**Quoted text**:
--- begin ---

Ethiopian Prime Minister Abiy Ahmed was praised as a great reformer when he assumed office in 2018. He won the Nobel Peace Prize in 2019 for a peace deal that ended a two-decade war between Ethiopia and Eritrea. But today, he is presiding over a civil war that has escalated out of control, with reports of mass atrocities committed by Ethiopian forces, and no end in sight.

The Ethiopian military was initially dispatched to Tigray in November 2020, to crush what Ahmed said was a mutiny. The government forces were joined by Eritrean forces. While there have been allegations of atrocities on all sides, there have been credible eyewitness reports of widespread extrajudicial killings, looting and destruction of property, mass executions, arbitrary arrests, rape, deliberate starvation and forced displacement of populations by the Ethiopian and Eritrean military.

These horrific conditions have caused tens of thousands of children and adults to flee their homes and to seek refuge in Sudan, under deplorable conditions. Some 4.5 million of a population of 6 million people are in immediate need of humanitarian assistance. Between 2.5 and 5 million people in the region will experience severe food insecurity at least through September. We must stop this spiral; Tigrayans need concrete action now to prevent worse humanitarian catastrophe to come.

--- end ---

**Dataset excerpt**:

--- begin ---

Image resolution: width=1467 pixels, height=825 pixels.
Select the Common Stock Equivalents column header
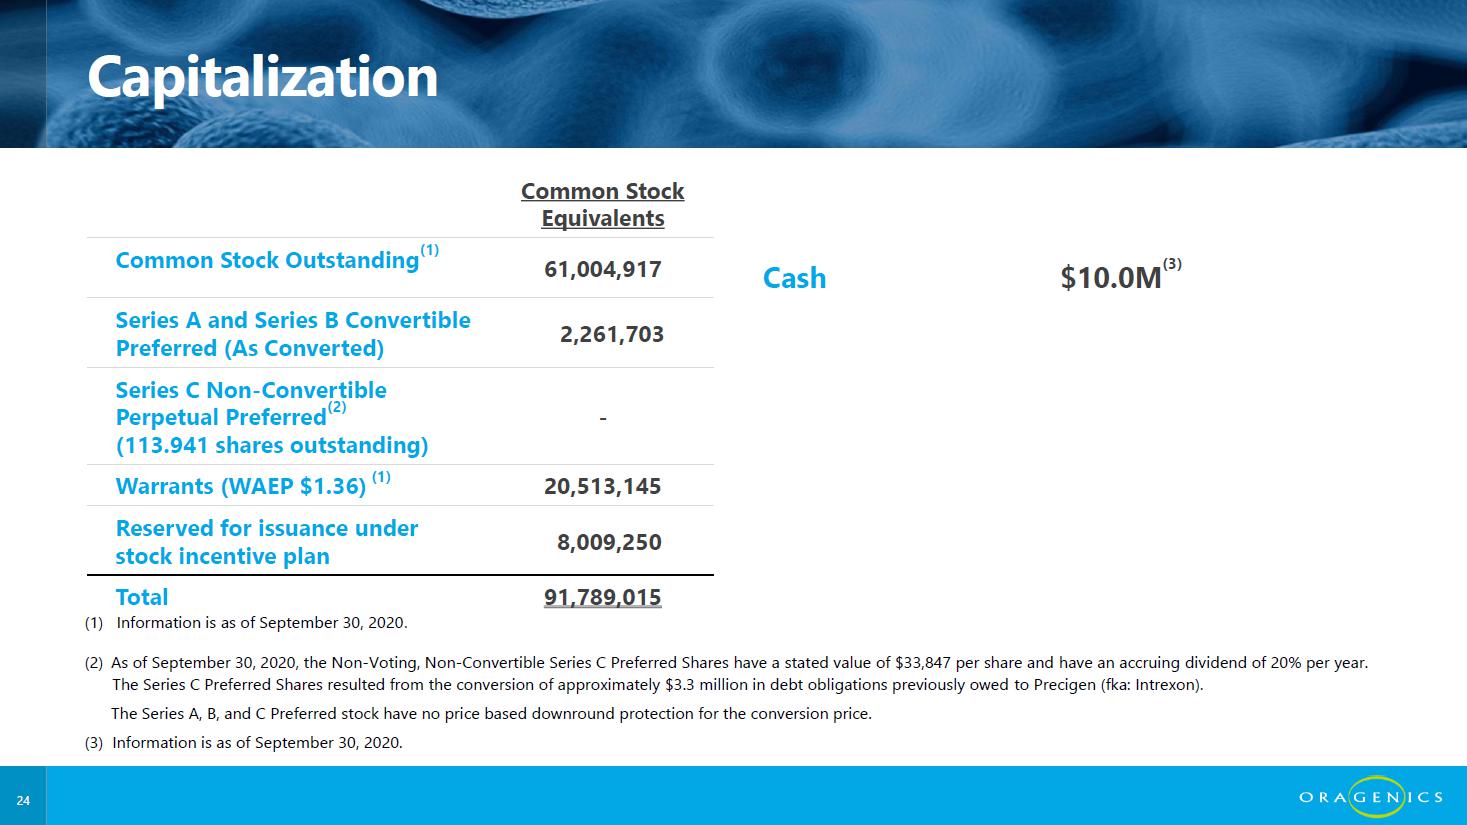603,205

--- end ---

**To do**:
A. According to the text on the war in Tigray, what did Abiy Ahmed win the Nobel Peace Prize for?
B. Carry on writing the text on the war in Tigray from its final sentence.
The data here was drawn from a separate source.

**Results of the exercise**:
A. He won it in 2019 for a peace deal that ended a two-decade war between Ethiopia and Eritrea.

B.
Six distinguished leaders recently joined me in outlining steps that could bring an end to the atrocities in Tigray: former U.N. Secretary General Ban Ki-moon, former President of Finland Tarja Halonen, former U.N. and Arab League Special Envoy for Syria Lakhdar Brahimi, Emeritus Bishop of Oslo and former vice chair of the Nobel Committee Gunnar Stålsett, former President of Slovenia and former U.N. Assistant Secretary General and President of the World Leadership Alliance Danilo Turk and former U.N. Under Secretary General and Special Envoy for the Prevention of Genocide Adama Dieng.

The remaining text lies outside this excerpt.